Hi hypark,
I have no direct experience with these types of devices, so I would suggest a careful reading of the experiment details in The Creative Science Centre (
http://www.creative-science.org.uk/gensimple1.html).
does that mean that even one or two kinks could affect the flow of the electricity?
The Science Centre wrote:
Winding 1000 turns of wire on a former is not easy. The worst thing is when you are 800 turns in and the wire from the reel starts to get all tangled and forms a birds nest ! Click below for details of how to make a bobin holder for the wire reel to stop this happening:
http://www.creative-science.org.uk/wire.html
Apparently kinks in the wire are a problem. How much a problem, I don't know. This is why the bobbin holder is suggested.
The peak voltage generated by this little device is given by:
The Science Centre wrote:
V = A x M x N
Where A is the cross sectional area of the can (0.0008 m²), M is the rate of change of magnetic field (ca. we need to use very strong magnets having a surface field of say 1 Tesla (see magnet info. below), so shaking it say 5 times a sec we get M = 5 Tesla / sec) and N the number of turns.
If we want an LED to light brightly we need to generate peak voltages of about 4V;
rearanging the formula allows us to estimate the number of turns:
N = V / (A x M) = 4 / (0.0008 x 5) = about 1000 turns - happy winding !
I assume you're trying to use 3,000 windings to use a magnet that is possibly 1/3 the power. Based on the "happy winding" comment above, 3,000 kink-free winding would appear to be difficult.

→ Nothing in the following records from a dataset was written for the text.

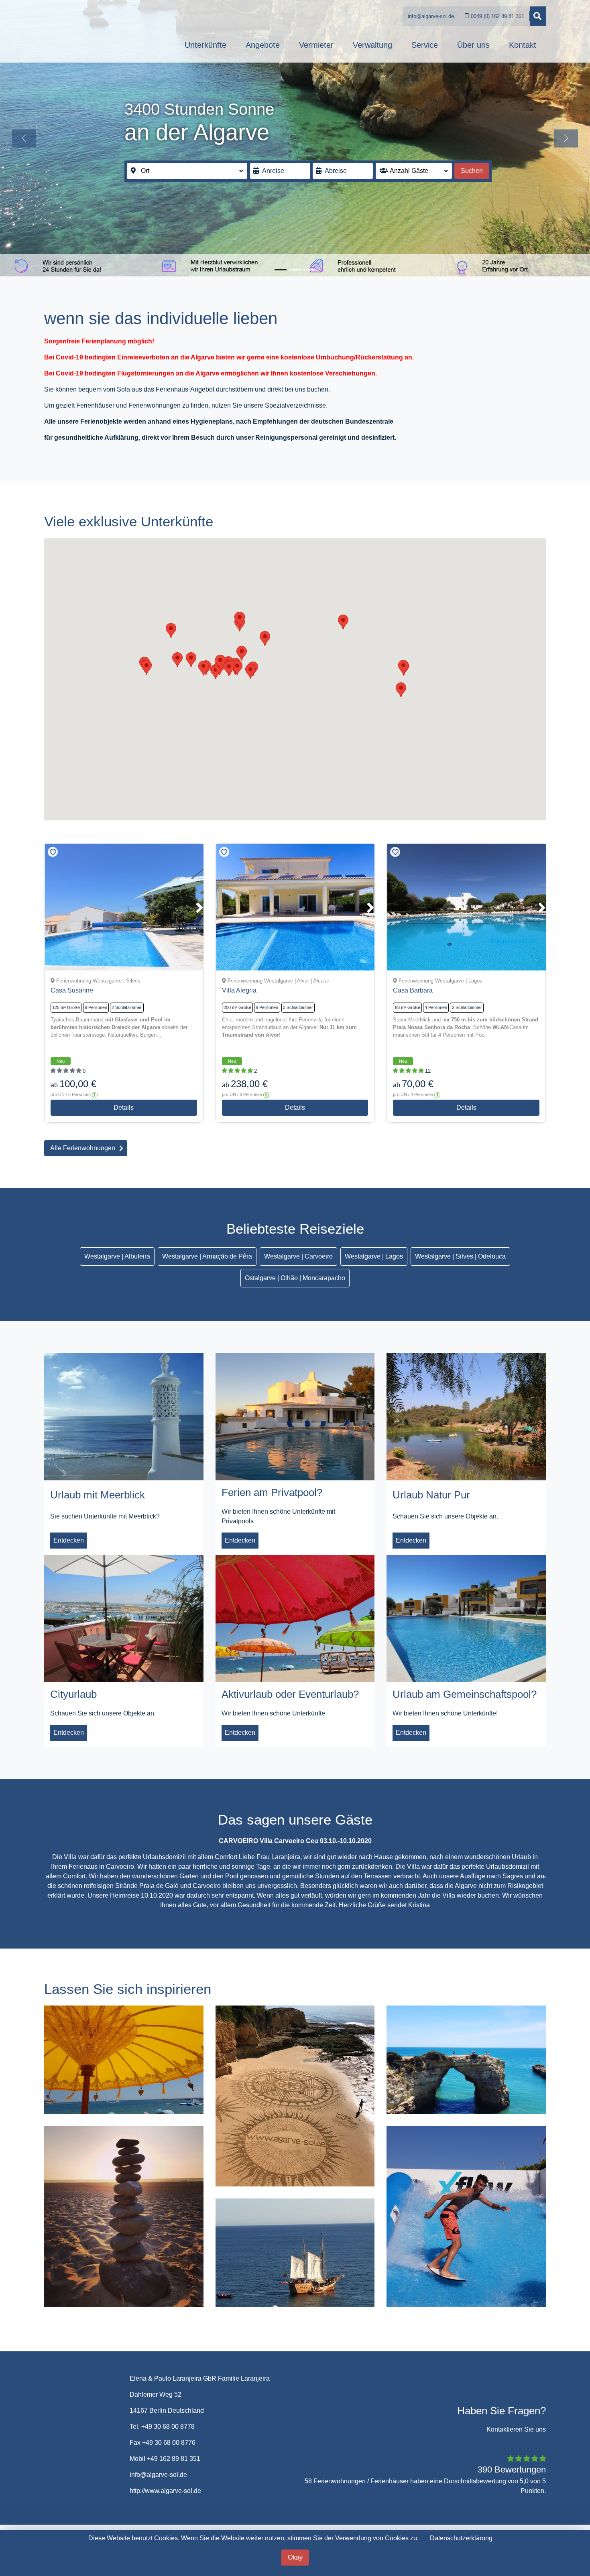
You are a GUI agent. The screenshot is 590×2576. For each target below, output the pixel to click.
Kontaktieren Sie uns (516, 2390)
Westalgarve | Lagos (374, 1256)
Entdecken (68, 1540)
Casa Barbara (413, 990)
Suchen (472, 170)
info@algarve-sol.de (431, 16)
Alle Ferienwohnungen (82, 1148)
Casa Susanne (72, 990)
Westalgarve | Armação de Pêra (207, 1256)
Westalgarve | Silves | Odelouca (460, 1256)
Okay (295, 2557)
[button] (24, 138)
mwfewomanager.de (517, 2500)
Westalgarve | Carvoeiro (298, 1256)
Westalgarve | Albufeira (117, 1256)
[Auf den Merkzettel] (53, 852)
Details (124, 1107)
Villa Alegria (239, 990)
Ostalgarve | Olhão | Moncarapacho (295, 1278)
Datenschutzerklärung (461, 2538)
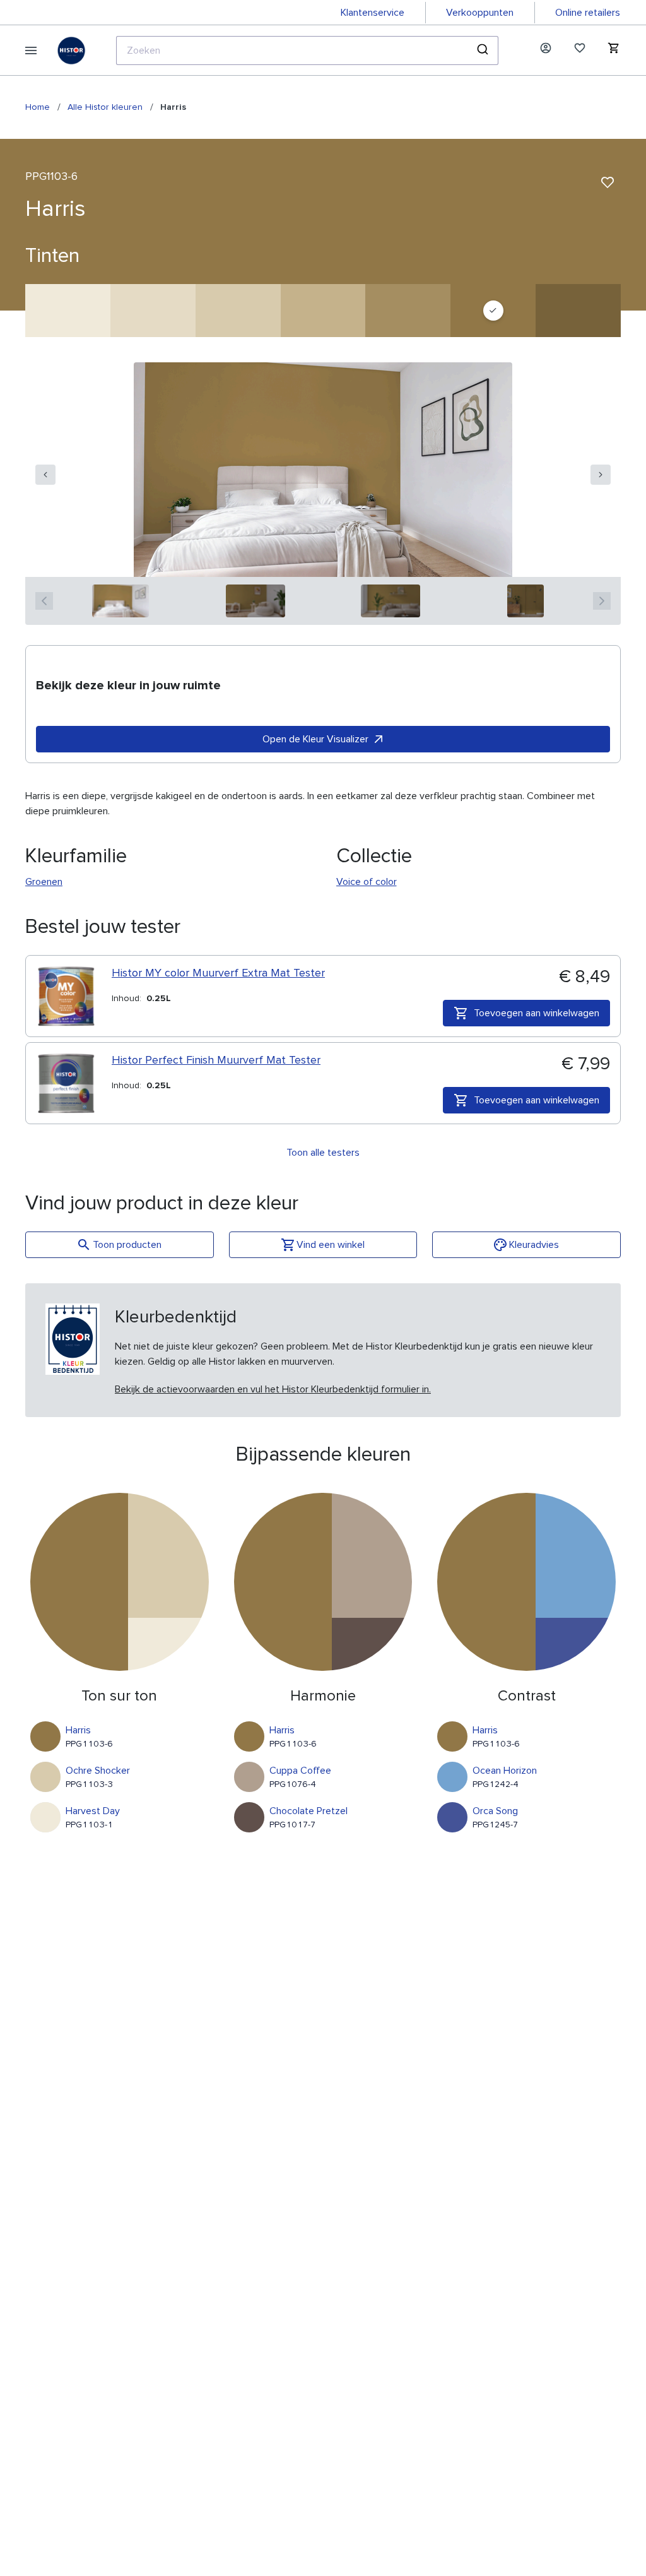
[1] (121, 601)
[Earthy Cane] (323, 310)
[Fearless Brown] (578, 310)
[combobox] (307, 50)
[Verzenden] (484, 50)
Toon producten (127, 1245)
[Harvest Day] (67, 310)
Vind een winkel (331, 1245)
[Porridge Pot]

hypark wrote:Another thing is,if the coils were winded up perfectly, would it still work even if a common refrigarator magnet is used? or any other magnet instead of the neodymium one?
-could it produce at lease one volt?
(I can't find any neodymium magnets because I'm in the Philippines now and I can't find it anywhere.)
with V = N x A x M, it would depend on the strength of the magnet you have. With A = 0.0008 and N =1,000 (which is the number that The Science Centre seems to be recommending as the maximum with very careful winding) to get V = 1, you need M = V / (N x A) or M = 1.25 Tesla/sec.
If you shake 5 times per second, you need M to be (1.25 / 5) Telsa / sec. Or M = 0.25 Telsa / sec. I don't know the strength of refrigerator magnets, but the way that neodymium magnets are described on the Science Centre's pages, it sounds like conventional magnets are not even close in strength to neodymium ones.
One normally would get hard to find items by mail order. Since your project due date is in two days, this method won't work here. I'm at a loss what to suggest, besides modifying your project based on what you've accomplished so far.
May be someone else can help with other suggestions or to correct my math.